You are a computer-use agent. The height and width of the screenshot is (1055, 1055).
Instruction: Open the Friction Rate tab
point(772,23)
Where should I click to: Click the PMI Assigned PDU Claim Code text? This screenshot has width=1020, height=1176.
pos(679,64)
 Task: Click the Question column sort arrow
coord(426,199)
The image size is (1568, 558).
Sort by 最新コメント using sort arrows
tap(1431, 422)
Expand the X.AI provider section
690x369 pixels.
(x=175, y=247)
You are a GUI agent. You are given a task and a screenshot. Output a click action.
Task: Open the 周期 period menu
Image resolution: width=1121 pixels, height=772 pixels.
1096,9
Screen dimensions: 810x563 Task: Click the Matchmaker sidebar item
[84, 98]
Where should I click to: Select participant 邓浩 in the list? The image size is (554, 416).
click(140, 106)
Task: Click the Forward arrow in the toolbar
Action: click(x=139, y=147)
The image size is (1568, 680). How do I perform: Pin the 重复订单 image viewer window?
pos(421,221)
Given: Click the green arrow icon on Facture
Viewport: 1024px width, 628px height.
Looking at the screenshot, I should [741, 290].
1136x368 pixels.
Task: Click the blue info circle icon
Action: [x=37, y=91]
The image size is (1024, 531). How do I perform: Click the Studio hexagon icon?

- [EXERCISE DIRECTIONS]
Filter the records above and return every line that holds the word "agent".

- [ANSWER TO THE EXERCISE]
You are a computer-use agent. The height and width of the screenshot is (1055, 1055).
You are a GUI agent. You are given a task and a screenshot. Output a click action.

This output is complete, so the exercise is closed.